WORK TO DO: Collect every line of the entries below that contains the string "resolution", copying each line in full. Treat uppercase and lowercase as different.

__________

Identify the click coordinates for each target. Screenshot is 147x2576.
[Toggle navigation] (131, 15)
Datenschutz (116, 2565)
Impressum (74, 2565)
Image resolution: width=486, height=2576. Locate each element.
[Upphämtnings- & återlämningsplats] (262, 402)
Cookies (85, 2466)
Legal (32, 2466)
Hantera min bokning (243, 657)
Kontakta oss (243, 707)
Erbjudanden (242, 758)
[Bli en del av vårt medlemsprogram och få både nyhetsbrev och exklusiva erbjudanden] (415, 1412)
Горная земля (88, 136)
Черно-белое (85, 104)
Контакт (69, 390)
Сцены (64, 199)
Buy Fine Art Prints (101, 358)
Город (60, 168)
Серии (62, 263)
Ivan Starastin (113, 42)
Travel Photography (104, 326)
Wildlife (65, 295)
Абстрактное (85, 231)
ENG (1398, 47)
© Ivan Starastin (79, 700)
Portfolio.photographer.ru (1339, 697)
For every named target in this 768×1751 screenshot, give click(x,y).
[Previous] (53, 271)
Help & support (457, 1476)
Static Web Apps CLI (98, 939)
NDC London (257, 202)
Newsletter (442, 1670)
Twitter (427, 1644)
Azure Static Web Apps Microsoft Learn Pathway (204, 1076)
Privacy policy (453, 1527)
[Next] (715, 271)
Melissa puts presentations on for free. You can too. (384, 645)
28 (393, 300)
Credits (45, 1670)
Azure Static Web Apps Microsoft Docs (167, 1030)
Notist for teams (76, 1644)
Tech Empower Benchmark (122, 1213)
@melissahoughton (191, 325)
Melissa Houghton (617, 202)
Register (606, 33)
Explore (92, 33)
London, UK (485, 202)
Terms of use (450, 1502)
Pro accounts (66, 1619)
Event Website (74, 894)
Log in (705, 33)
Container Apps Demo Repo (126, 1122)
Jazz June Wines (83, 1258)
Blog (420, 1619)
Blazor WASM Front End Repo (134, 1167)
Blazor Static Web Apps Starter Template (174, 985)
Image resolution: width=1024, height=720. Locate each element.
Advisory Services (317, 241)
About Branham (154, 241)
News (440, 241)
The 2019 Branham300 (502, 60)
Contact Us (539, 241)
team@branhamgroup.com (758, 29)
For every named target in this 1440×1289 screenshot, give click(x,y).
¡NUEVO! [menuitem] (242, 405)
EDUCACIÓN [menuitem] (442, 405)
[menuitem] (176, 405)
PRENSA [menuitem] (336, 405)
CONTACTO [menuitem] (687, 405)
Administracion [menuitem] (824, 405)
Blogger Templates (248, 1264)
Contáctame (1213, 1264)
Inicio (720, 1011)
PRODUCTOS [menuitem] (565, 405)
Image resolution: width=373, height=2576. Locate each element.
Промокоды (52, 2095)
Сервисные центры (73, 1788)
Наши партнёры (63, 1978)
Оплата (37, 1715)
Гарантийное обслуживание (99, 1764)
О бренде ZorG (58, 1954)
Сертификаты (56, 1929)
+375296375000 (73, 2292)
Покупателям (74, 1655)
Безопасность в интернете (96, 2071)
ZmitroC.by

__________

RESULT FOR THIS EXERCISE:
Image resolution: width=486, height=2576. Locate each element.
Image resolution: width=1024, height=720. Locate each element.
Image resolution: width=373, height=2576. Locate each element.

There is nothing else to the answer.